- Instructions to follow
Pictures left aside, return the lines below exactly, from the one with "Image resolution: width=650" to the end, including both ends.

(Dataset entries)
********

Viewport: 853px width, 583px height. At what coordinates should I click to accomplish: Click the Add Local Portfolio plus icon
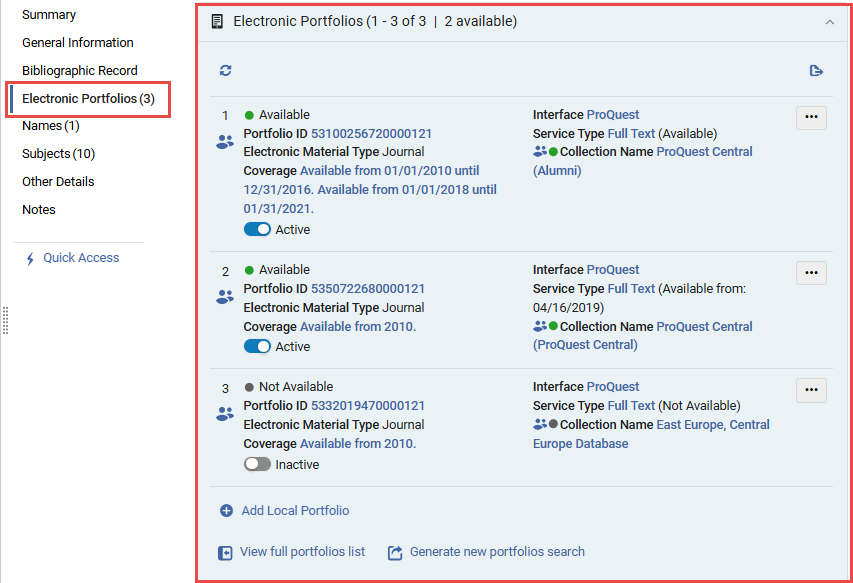point(226,511)
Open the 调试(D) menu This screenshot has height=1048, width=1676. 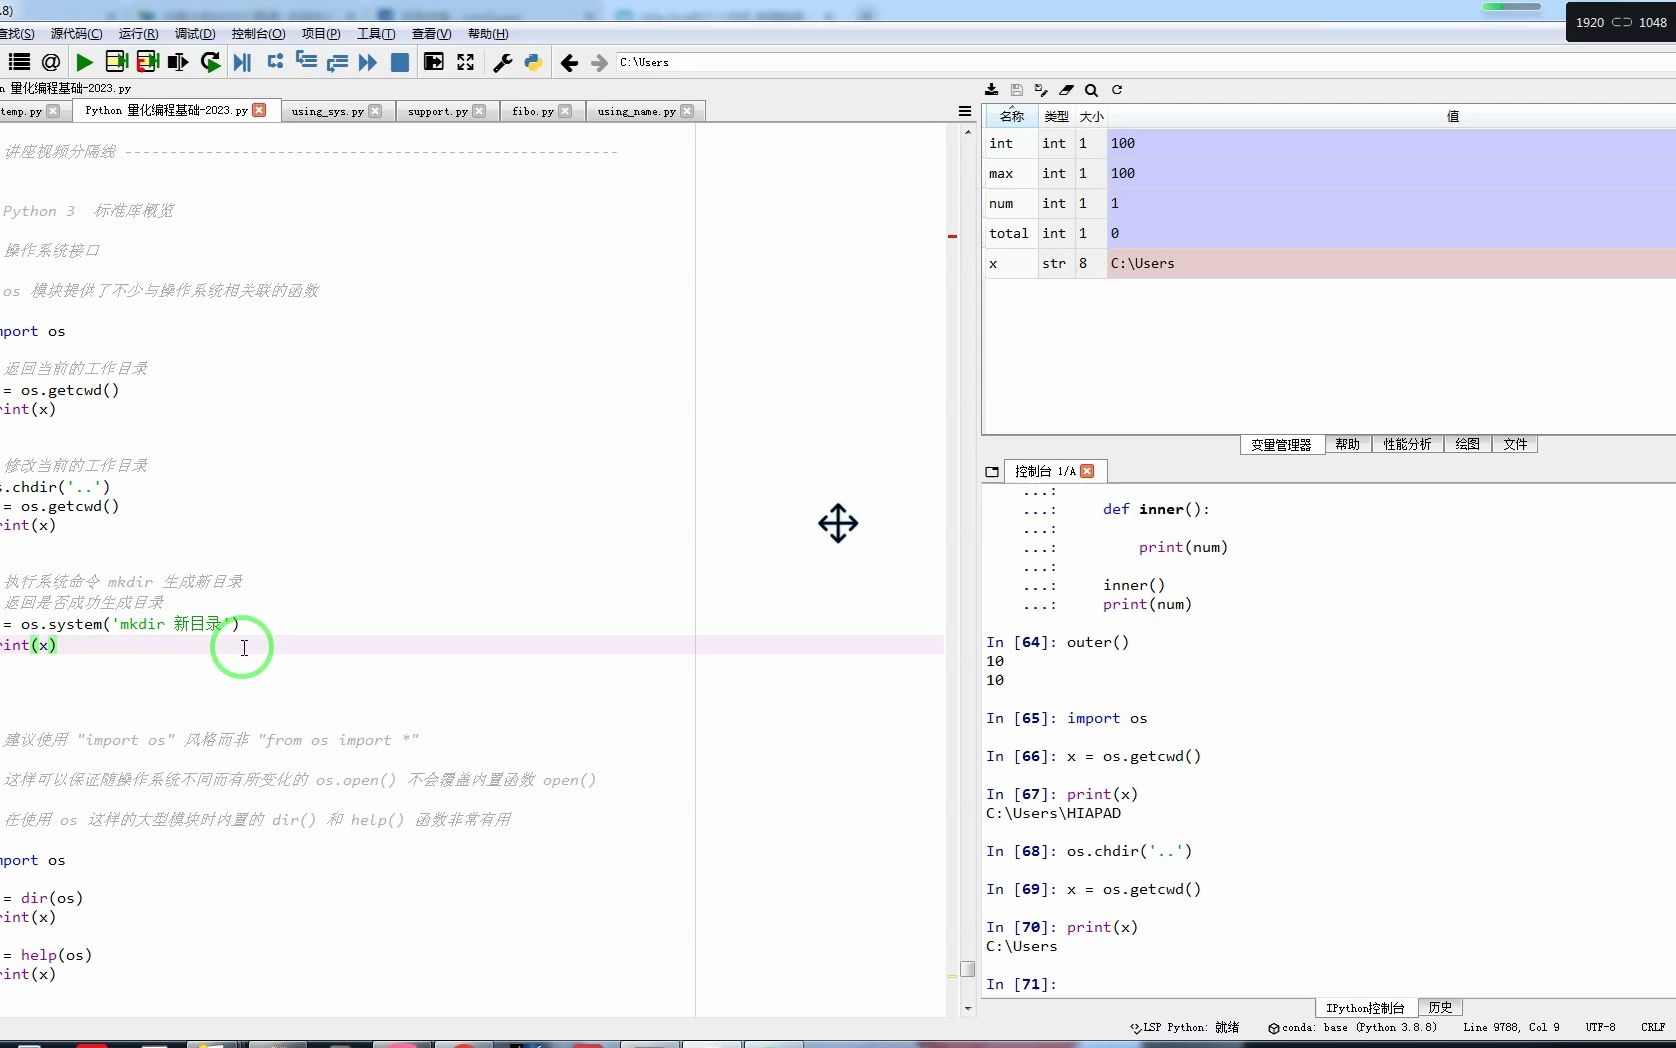pyautogui.click(x=195, y=33)
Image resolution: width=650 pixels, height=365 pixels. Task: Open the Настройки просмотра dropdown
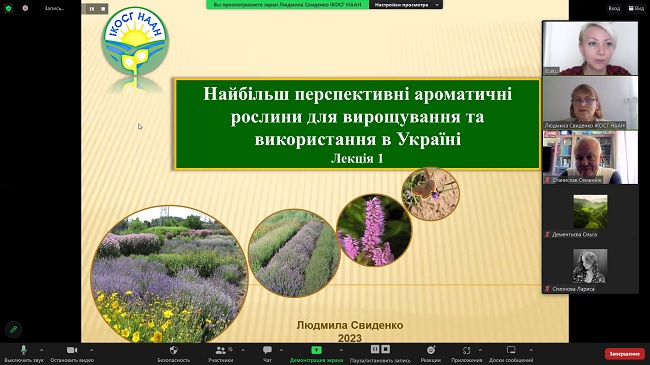[x=406, y=5]
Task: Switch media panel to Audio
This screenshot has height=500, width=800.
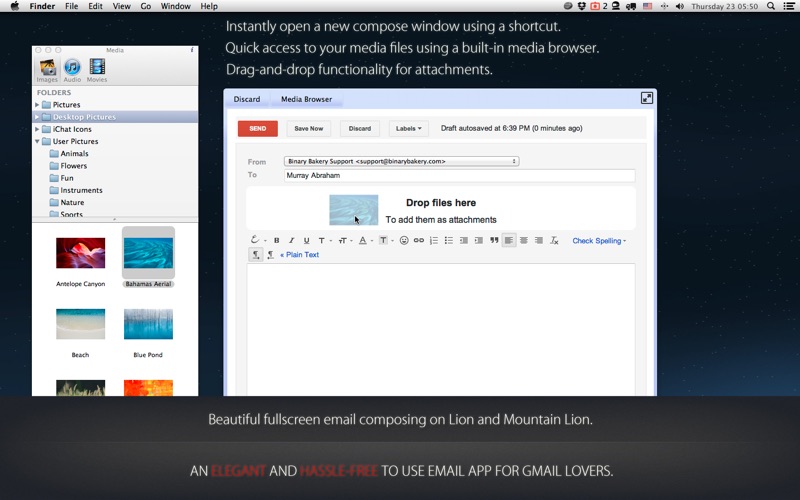Action: (72, 70)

********

- Solved exercise
Image resolution: width=650 pixels, height=365 pixels. Task: Open the Настройки просмотра dropdown
[x=406, y=5]
Task: Switch media panel to Audio
This screenshot has height=500, width=800.
Action: (72, 70)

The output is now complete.